2 – Petit discours de la méthode

Nous ne relisons pas Franquin pour nous rappeler un quelconque passé, mais au contraire pour entretenir l’intérêt permanent que nous éprouvons pour des péripéties qui nous intéressent encore. Une fiction n’a pas d’actualité en dehors d’elle-même. Lorsque c’est le cas, elle se démode. Franquin n’a jamais ressenti le besoin de redessiner ou de réactualiser ses planches, comme par exemple Hergé s’y est acharné pour Tintin. Spirou n’est pas devenu intemporel, il est devenu typique d’une époque. Une modernité banalisée, n’est plus moderne parce qu’elle n’étonne plus. La voilà devenue impuissante. Elle appartient à l’espace où elle trouve place, et néglige l’époque qui l’a vue naître. Le travail du dessin consiste à maintenir la temporalité de cet étonnement plus encore qu’à en produire l’apparition spatiale. Zorglub est avide de nouveauté. Tout, pour lui, doit être à la pointe du progrès. Modeste ou Gaston sont moins obsédés : ils peuvent sans mal tolérer une automobile désuète, parce qu’ils ont des intérêts très diversifiés par ailleurs.

La bande dessinée comme genre culturel belge.

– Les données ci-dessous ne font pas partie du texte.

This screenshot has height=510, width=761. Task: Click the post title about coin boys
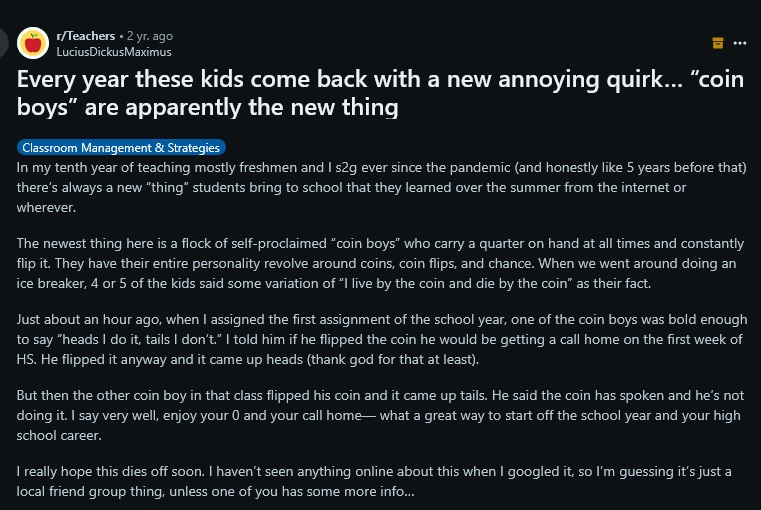[380, 93]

Spirou s’ébat plus souvent à Bruxelles ou à Champignac que par le vaste monde. Modeste et plus souvent chez lui que dehors; il ne dépasse guère les limites de son quartier. Gaston a transformé l’immeuble des éditions Dupuis en résidence principale. Grâce à eux, notre banalité s’est mise à acquérir valeur universelle. Les dessins de Franquin donnent forme à une petite mythologie qui place la Belgique au centre du siècle, si pas tout à fait au centre du onde, par la vertu d’un art ironiquement mineur : la bande dessinée.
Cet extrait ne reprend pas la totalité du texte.